You explain things very clearly and with examples, I appreciate it
Best signals guide for godot C# i've seen so far. Thank you!
You're very welcome. Just put one up on events for you, if you're interested.
really good video!
I love how simple and straight forward you present this. I've seen so many videos when I was learning about events back in the day that got into the weeds rather then showing simple use case examples first to get people comfortable with it. Because of that events were this confusing black box for way too long for me. I wish I had seen a video like this on events back then. Great job!
Thank you @alapidis, I appreciate the kind words!
Thanks bro🎉
Great stuff! Keep it up!
I was looking forward to this video, it helped so much, thank you! I'm not 100% there on how the syntax is working with how you've explained the delegated functions though. In the context of the timer code you made at 12:00, is _timer.Timeout accessing a list of methods in the _timer object then, and adding to that?
You are correct. Timeout is the name of a delegate in the Timer.cs class. So when you do something like "_timer.Timeout += OnTimerTimeoutSignal;", you're adding the OnTimerTimeoutSignal method to the delegate Timeout which lives on the specific _timer. Then when the timer hits zero, it emits Timeout, which is the same as saying "all of the methods added to Timeout get called."
I suspect that emitting a Godot signal involves a P/Invoke behind the scenes, is that correct to your knowledge?
To my knowledge, yes. Signals are built on top of C#'s already existing event system, so for responding intra-language, I'd assume it's an Invoke call behind the scenes.
Is there a way to use C# events and have them show up in the Godot UI?
C# events are not serializable to the best of my knowledge. The only reason custom signals show up in the UI is because of Godot voodoo (one of the reasons you have to add "EventHandler" to the end). Other than showing up in a list in the Node tab, I can't think of how having them showing up in the UI would be useful though.
@@arkadegamesllcever created custom windows.forms controls for use with the VS designer? Similar voodoo
northBox.BodyEntered += OnNorthBoxBodyEntered;
northBox.BodyExited += OnBodyExited;
how you said i should do it vs how i was doing
southBox.Connect("body_entered", new Callable(this, nameof(OnSouthBoxBodyEntered)));
southBox.Connect("body_exited", new Callable(this, nameof(OnBodyExited)));
pretty wild one is alot easier to use yet the docs tell us to do it another way. Ill be looking forward on your Events video.
Events video is up!
does this work in scripts where the thing you wanna emit is a child of the node? For example i have a tranisiton scene, that has a child animationplayer, im trying to emit a signal when the animation finished playing.
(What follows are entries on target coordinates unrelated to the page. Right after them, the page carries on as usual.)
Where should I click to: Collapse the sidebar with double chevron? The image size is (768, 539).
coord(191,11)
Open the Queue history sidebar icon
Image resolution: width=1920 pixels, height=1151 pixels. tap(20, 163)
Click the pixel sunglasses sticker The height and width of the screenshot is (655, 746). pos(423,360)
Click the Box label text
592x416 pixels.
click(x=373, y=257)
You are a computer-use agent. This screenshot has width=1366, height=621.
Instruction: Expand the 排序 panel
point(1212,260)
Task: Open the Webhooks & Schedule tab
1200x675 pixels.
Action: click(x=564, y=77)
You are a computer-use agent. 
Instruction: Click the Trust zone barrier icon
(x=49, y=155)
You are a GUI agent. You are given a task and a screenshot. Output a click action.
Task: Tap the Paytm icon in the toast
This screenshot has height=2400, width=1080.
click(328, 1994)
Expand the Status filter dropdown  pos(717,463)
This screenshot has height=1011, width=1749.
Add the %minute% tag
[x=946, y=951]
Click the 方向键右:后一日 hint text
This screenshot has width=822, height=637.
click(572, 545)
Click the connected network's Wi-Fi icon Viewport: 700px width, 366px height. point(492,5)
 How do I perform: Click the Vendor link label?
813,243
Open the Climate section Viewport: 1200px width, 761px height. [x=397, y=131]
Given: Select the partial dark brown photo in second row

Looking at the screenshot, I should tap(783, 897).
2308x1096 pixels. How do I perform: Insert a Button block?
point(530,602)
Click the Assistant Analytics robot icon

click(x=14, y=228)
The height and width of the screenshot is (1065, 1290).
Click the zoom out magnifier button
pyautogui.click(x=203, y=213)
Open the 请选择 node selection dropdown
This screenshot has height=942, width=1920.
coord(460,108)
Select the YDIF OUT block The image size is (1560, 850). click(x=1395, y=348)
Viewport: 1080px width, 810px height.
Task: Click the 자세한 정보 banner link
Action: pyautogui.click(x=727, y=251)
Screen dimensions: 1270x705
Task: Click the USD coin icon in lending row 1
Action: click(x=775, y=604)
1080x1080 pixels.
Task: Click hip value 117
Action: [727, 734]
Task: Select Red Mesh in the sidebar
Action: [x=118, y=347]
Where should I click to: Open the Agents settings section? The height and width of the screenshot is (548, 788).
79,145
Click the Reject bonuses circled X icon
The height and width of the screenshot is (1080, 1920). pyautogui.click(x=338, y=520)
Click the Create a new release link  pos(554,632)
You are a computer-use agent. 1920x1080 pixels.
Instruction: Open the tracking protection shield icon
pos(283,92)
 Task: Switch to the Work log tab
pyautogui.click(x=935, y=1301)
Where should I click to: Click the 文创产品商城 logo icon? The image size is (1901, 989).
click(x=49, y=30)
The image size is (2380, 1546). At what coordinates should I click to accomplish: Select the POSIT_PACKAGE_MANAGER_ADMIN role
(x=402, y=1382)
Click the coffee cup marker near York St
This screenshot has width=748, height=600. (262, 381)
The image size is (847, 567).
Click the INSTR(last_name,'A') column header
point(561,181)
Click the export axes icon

In the ready of the transition scene i cannot do
private AnimationPlayer animationPlayer;
public override void _Ready()
{
animationPlayer = GetNode("AnimationPlayer");
animationPlayer.AnimationFinished += OnAnimationFinish;
} i get an error stating no overload for OnAnimationfinish(string) matches delegate AnimationMixer.animationfinishedeventhandler.
im forced to do animationPlayer.Connect("animation_finished", new Callable(this, nameof(OnAnimationFinish)));
Sorry I'm getting to this late - had work stuff to handle this week.
Your OnAnimationFinish signal handler needs to take a StringName as a parameter, not a String. So if you make your method signature look like this -
private void OnAnimationFinish(StringName animName)
Then it looks like your code would be fine.